Monday, 9 November 2015

How to Define the Right Metrics Using Three Steps? Part 3

Step Two – Isolate the Underlying Causes

Tying Plan Achievement to Compensation
The behaviour of people often depends on how people are rewarded and the way they are rewarded is a vital part of the effective management process. Many business plans are extremely focused on the finances, so it’s not surprising to learn that a third of businesses tie in incentives to the performance in relation to the annual financial plan.

Another common practice is for organisations to determine bonuses based on the achievement of business plans. Plans are developed to decide the tactics that are to be used and to allocate the resources to achieve the objectives that have been agreed upon in advance. If compensation is tied to hitting targets of the financial plan, there is often a tendency to be conservative in order to increase the chances of fulfilling the plan.  It is often a risky way to run things this way and there is a need to have a clear understanding of the cause and effect relationships that are found between tactics and objectives. It’s also important to be able to identify problems and any changes in order to rectify any issues.

Incomplete Strategy Definition
Strategies will describe what the organisation intends on doing but not many strategic plans include the things that the company isn’t going to do. In many cases, defining what the company isn’t going to do is just as, or more, important that stating what they’re going to do. By stating what’s not part of the strategy helps to simplify the choices that need to be made.

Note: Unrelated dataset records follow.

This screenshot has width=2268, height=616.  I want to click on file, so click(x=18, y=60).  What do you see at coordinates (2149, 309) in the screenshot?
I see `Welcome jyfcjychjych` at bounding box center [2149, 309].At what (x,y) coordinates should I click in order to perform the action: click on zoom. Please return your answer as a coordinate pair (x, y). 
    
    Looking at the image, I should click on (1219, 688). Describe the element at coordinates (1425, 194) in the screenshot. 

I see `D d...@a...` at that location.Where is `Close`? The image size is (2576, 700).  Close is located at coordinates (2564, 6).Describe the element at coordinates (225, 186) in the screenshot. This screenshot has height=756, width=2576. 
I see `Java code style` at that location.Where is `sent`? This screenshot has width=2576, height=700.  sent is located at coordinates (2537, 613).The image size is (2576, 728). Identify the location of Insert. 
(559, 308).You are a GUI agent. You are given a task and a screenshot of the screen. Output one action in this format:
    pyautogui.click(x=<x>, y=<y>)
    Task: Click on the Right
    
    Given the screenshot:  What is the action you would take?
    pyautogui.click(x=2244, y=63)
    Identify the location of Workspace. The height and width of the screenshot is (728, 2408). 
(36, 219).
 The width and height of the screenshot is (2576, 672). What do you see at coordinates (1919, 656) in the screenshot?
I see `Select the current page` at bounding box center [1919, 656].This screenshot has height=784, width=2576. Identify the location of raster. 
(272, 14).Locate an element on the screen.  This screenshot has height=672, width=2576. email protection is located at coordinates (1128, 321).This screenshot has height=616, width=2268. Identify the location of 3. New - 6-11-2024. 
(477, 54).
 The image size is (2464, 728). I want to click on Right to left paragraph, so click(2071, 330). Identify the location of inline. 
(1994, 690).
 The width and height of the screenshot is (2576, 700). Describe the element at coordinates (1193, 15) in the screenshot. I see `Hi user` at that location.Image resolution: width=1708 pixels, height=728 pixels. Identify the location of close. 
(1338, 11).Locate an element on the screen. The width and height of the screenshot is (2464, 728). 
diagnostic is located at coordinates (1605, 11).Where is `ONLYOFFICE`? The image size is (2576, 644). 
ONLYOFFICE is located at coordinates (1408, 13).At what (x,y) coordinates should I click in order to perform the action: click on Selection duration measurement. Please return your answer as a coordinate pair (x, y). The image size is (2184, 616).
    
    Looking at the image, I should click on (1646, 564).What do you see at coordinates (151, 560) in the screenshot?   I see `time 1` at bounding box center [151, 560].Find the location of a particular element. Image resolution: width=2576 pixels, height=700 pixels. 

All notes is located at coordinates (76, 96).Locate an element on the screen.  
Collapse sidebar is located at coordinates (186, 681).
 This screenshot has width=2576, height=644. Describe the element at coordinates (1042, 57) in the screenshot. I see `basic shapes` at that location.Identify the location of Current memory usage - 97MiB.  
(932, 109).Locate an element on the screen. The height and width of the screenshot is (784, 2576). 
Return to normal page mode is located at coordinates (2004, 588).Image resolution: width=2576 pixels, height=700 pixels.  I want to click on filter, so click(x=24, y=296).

Inadequate Risk Recognition

The economic slowdown in 2008 raised awareness of how many industries had failed to appreciate the risks and the impact the economic crisis would have on the business. For performance management to work, it’s necessary to address the risks and uncertainties so that rational decisions can be made. A formal scenario plan along with the internal and external risks should be considered when developing the business plan, followed by a risk assessment process but many businesses still fail to do so.